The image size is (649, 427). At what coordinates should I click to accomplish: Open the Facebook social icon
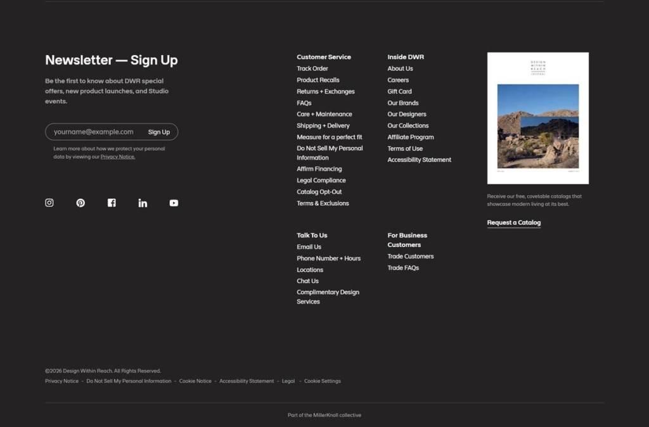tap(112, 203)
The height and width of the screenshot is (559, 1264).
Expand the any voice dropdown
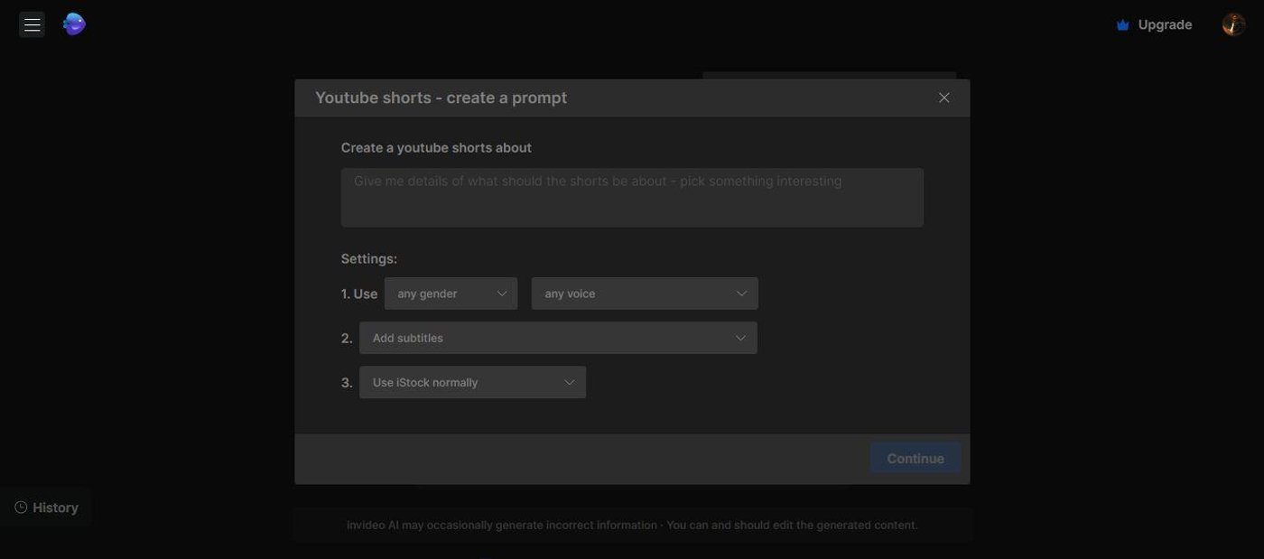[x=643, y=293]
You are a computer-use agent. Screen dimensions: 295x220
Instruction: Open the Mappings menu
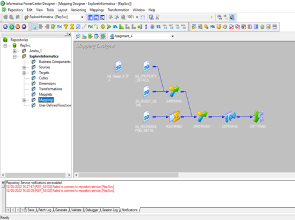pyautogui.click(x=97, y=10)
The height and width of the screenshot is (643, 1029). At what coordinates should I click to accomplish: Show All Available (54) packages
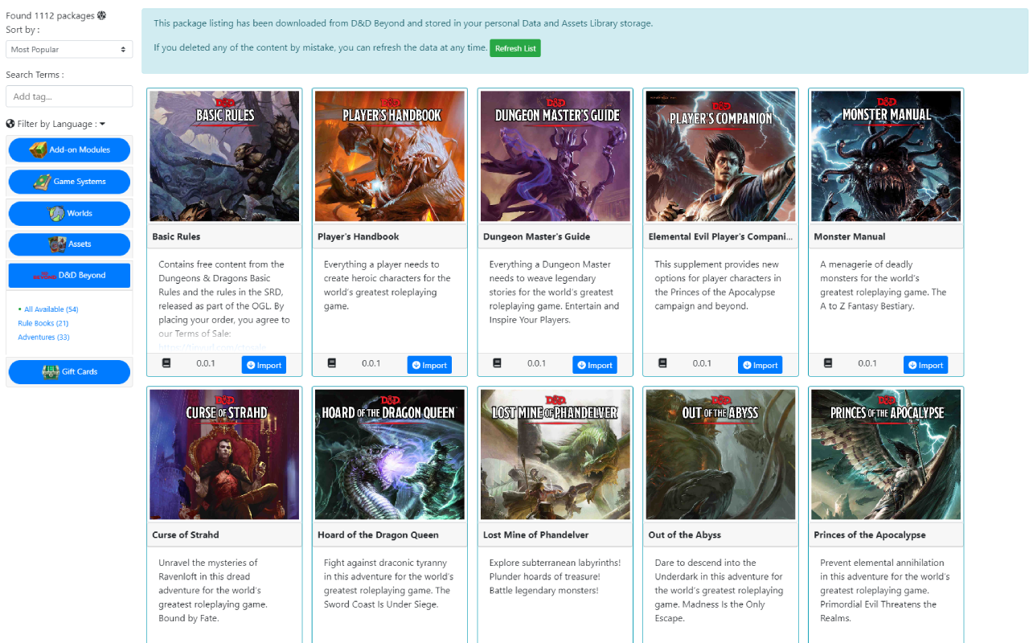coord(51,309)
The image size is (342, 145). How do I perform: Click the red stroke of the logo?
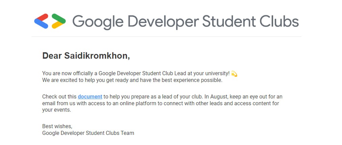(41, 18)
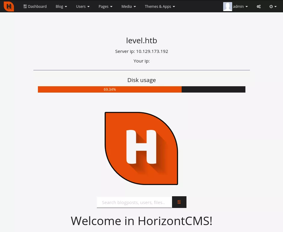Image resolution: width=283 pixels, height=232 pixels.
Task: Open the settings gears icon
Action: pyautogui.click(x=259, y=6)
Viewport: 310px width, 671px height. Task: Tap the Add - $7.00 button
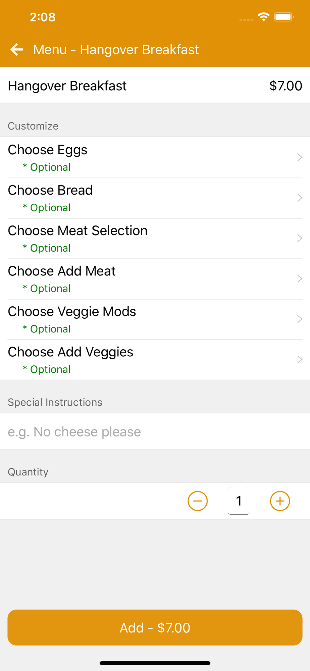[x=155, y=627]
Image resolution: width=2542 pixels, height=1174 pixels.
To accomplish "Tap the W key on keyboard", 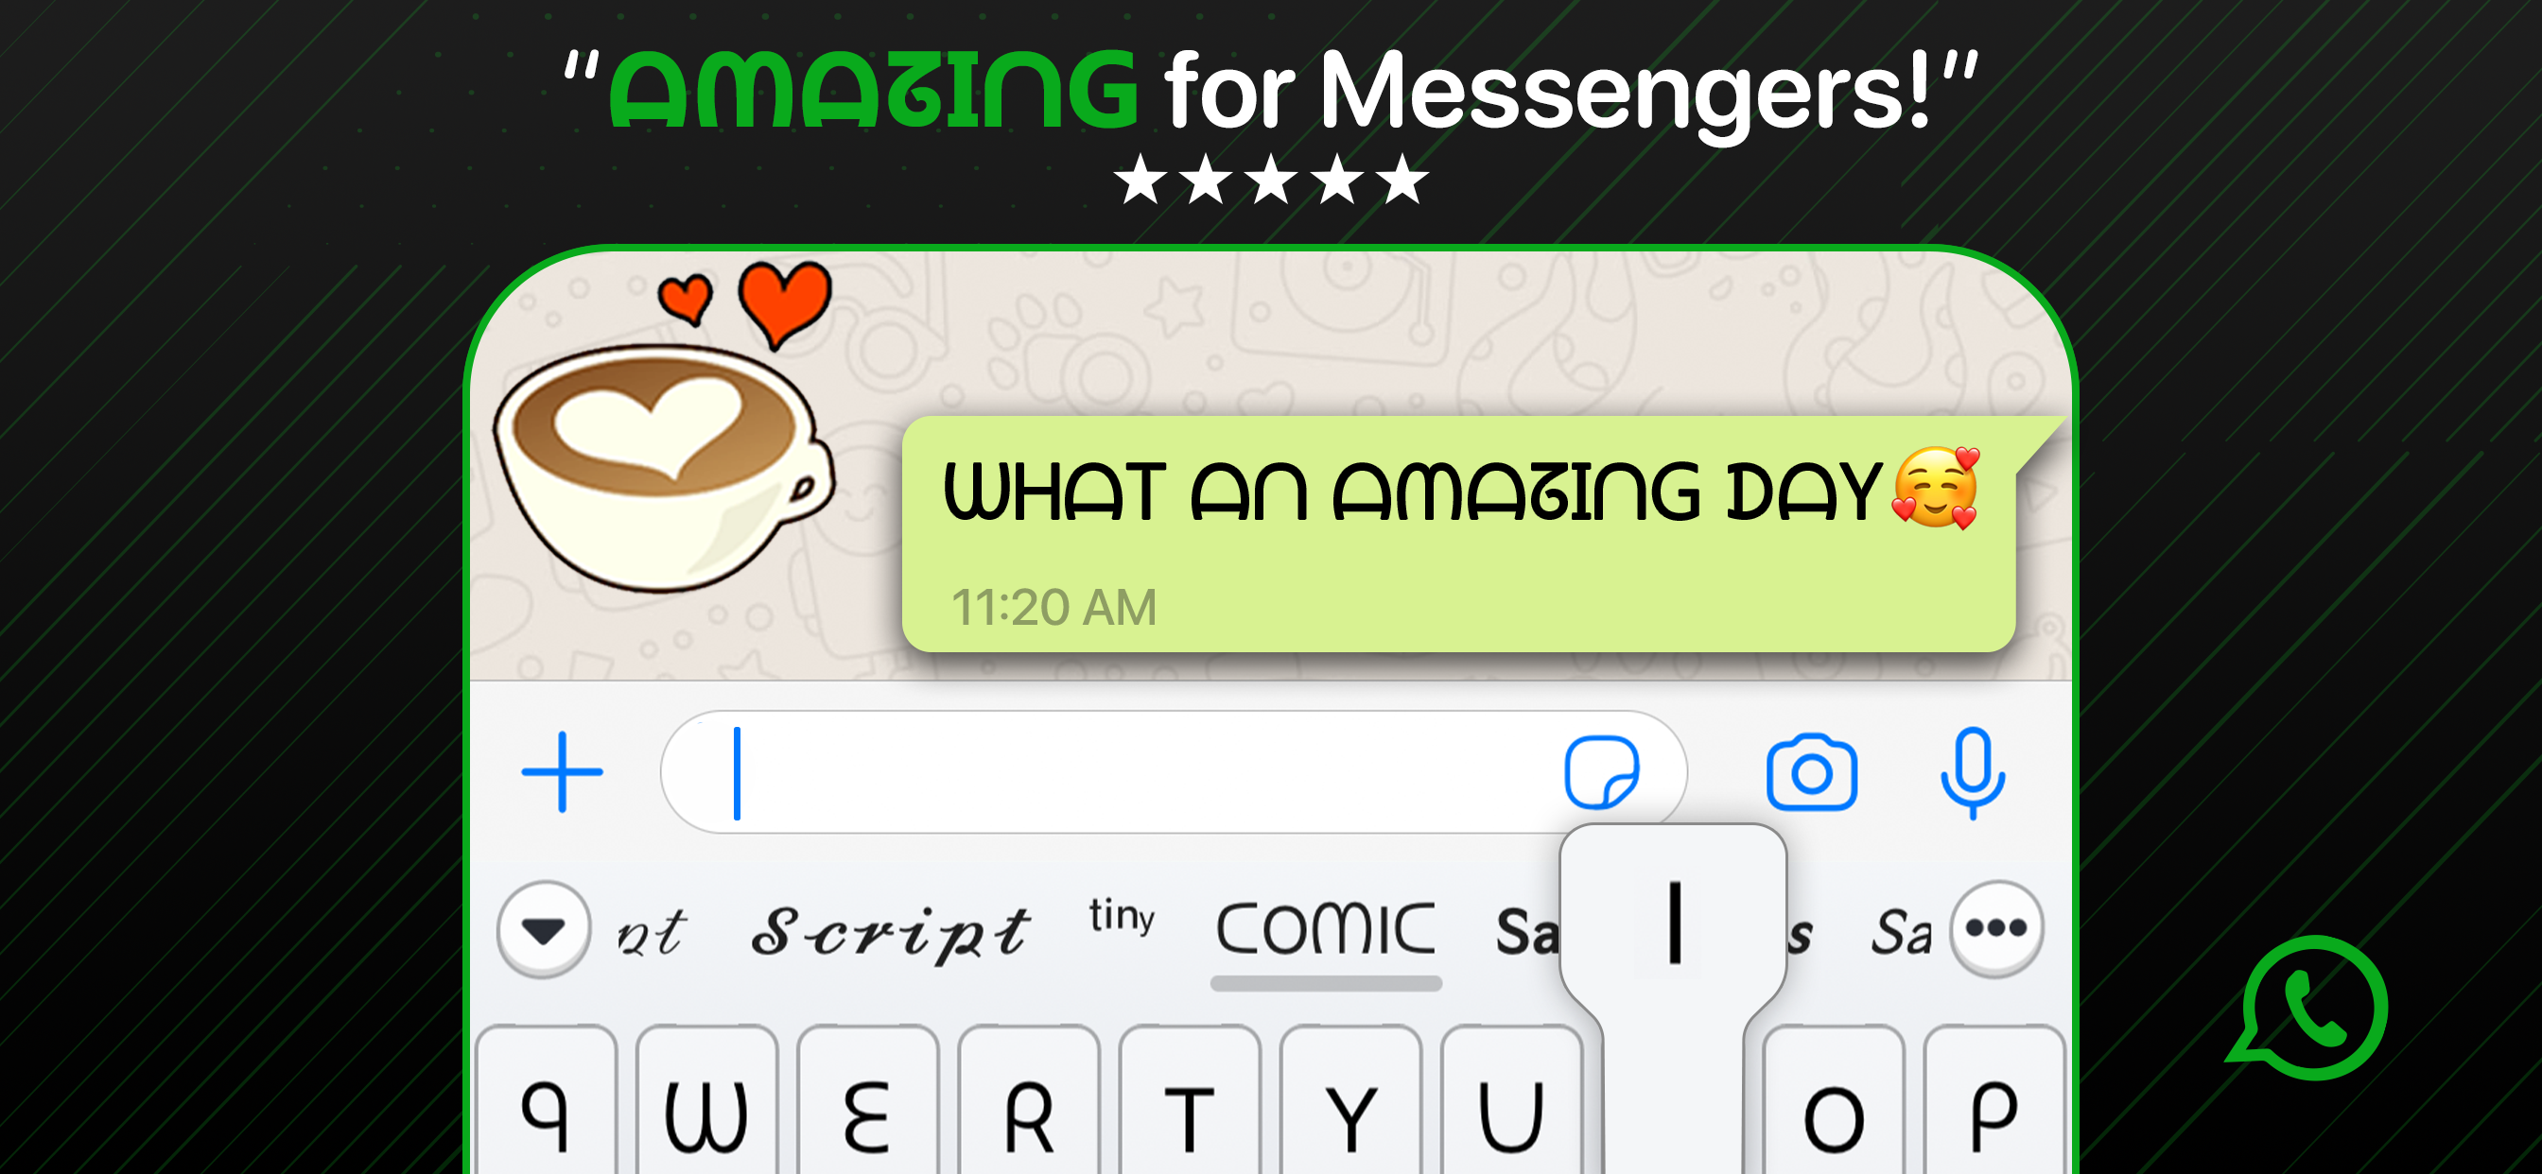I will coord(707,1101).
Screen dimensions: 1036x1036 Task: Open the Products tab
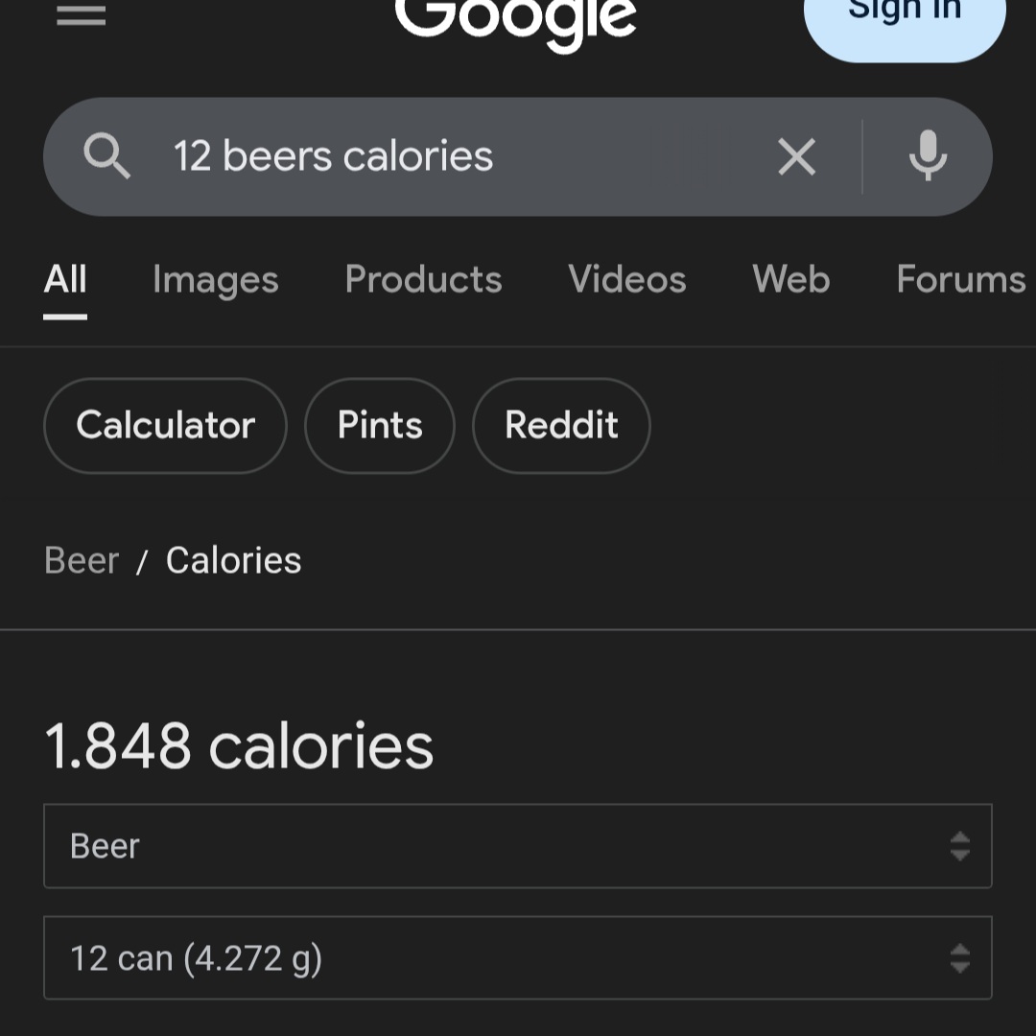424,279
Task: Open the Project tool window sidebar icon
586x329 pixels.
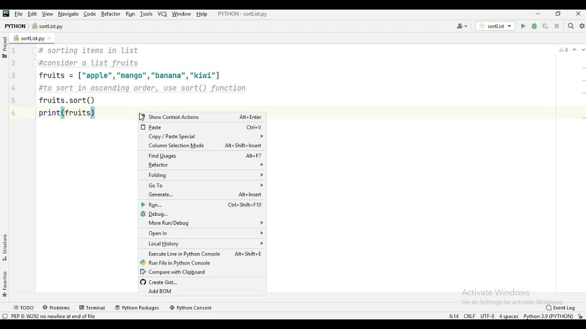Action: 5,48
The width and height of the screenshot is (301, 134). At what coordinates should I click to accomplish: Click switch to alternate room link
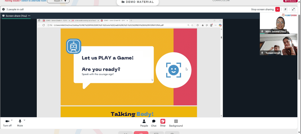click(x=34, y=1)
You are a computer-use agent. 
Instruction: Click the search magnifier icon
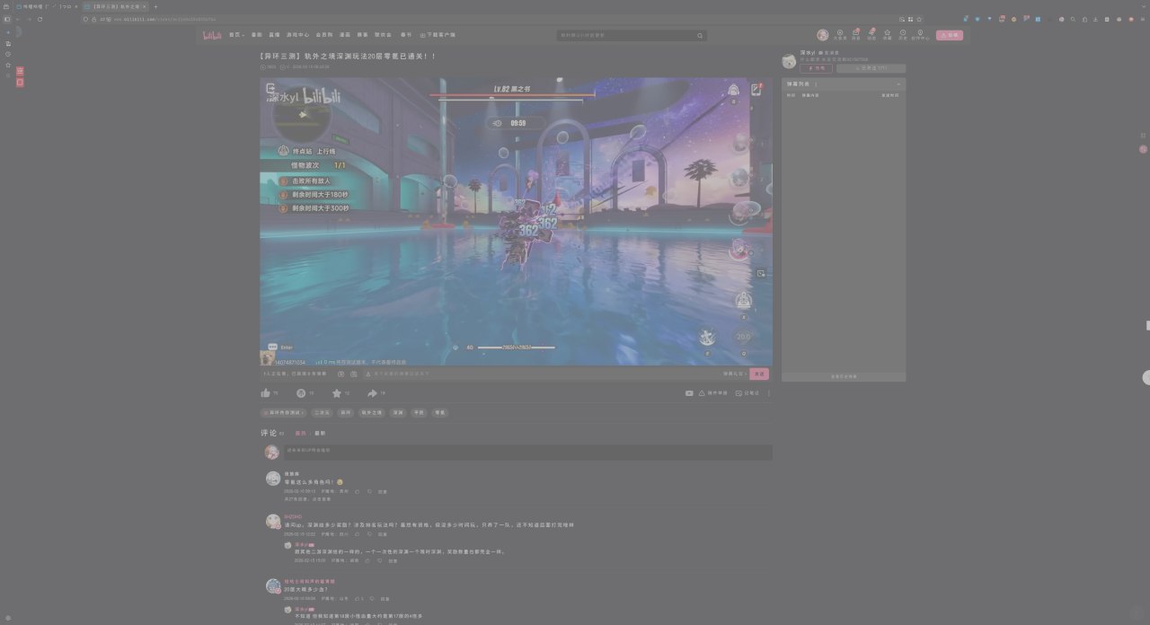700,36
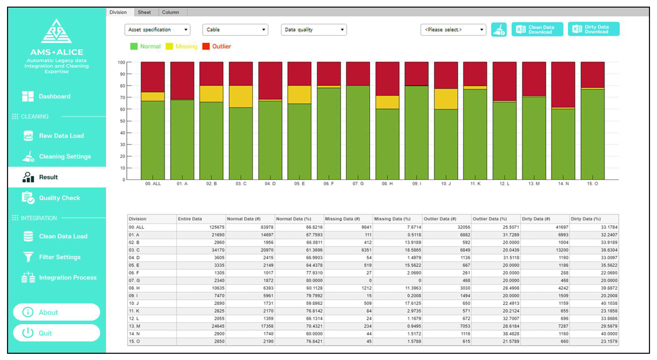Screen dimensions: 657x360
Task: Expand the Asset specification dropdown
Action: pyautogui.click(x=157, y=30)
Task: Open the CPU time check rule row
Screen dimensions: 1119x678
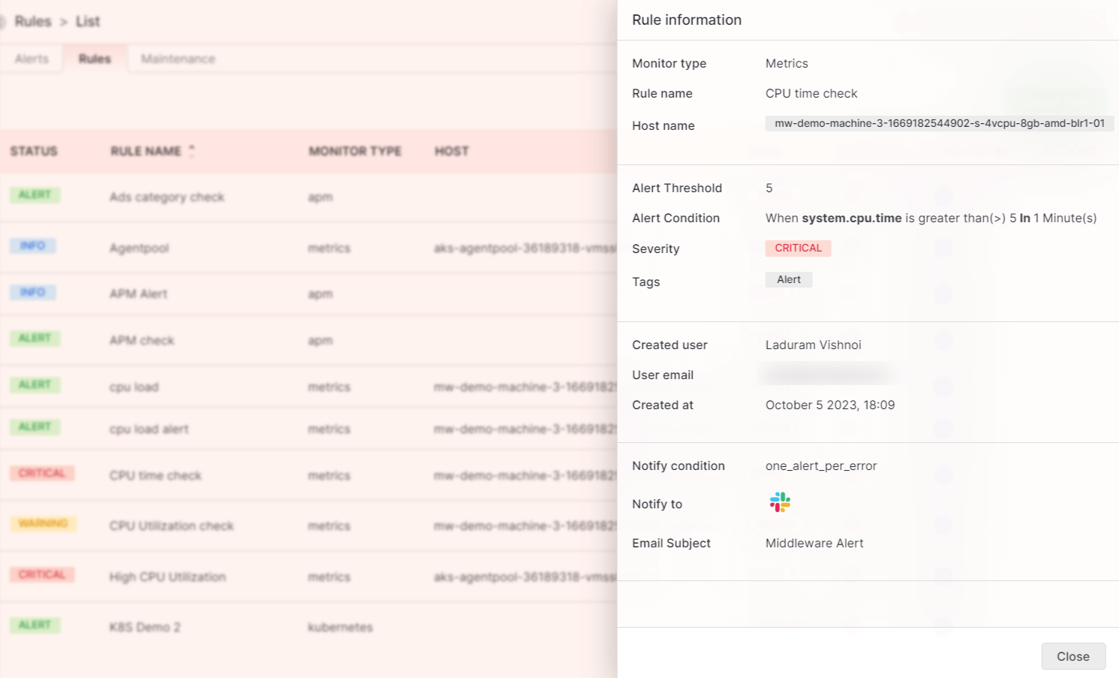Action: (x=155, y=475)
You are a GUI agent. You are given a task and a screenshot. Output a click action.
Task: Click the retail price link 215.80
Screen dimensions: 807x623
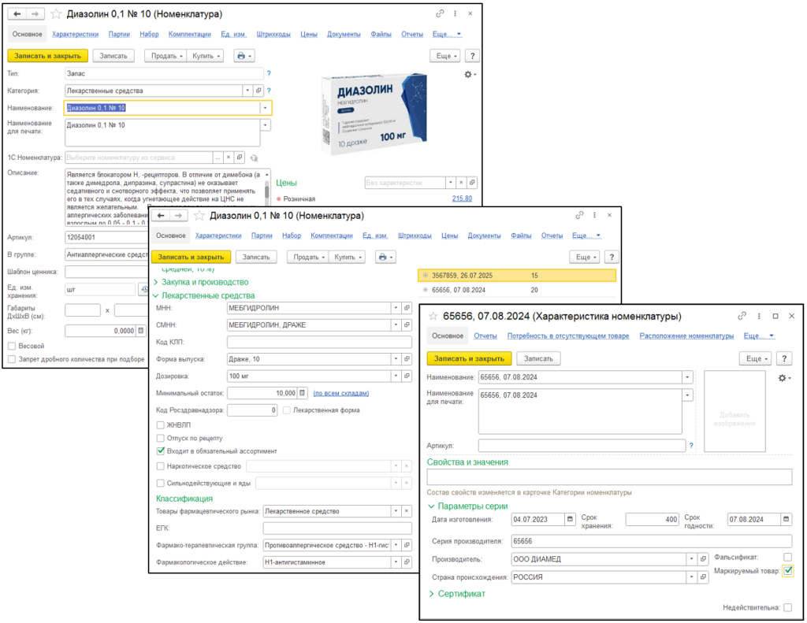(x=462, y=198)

■ ■ ■ ■ ■ ■ ■

Copy out the items from the line with "Screen dimensions: 1036x1036" up to and including the line with "click(x=34, y=1)", shifting every click coordinate in the answers by 70 and leaving all other numbers unchanged. Omit the pictures from your copy.

▶ Complete response
Screen dimensions: 1036x1036 Task: Open the Products tab
494,349
Task: Open the Project tool window sidebar icon
586x329 pixels.
Action: 75,118
The width and height of the screenshot is (301, 134). At what coordinates should I click to accomplish: Click switch to alternate room link
click(x=104, y=71)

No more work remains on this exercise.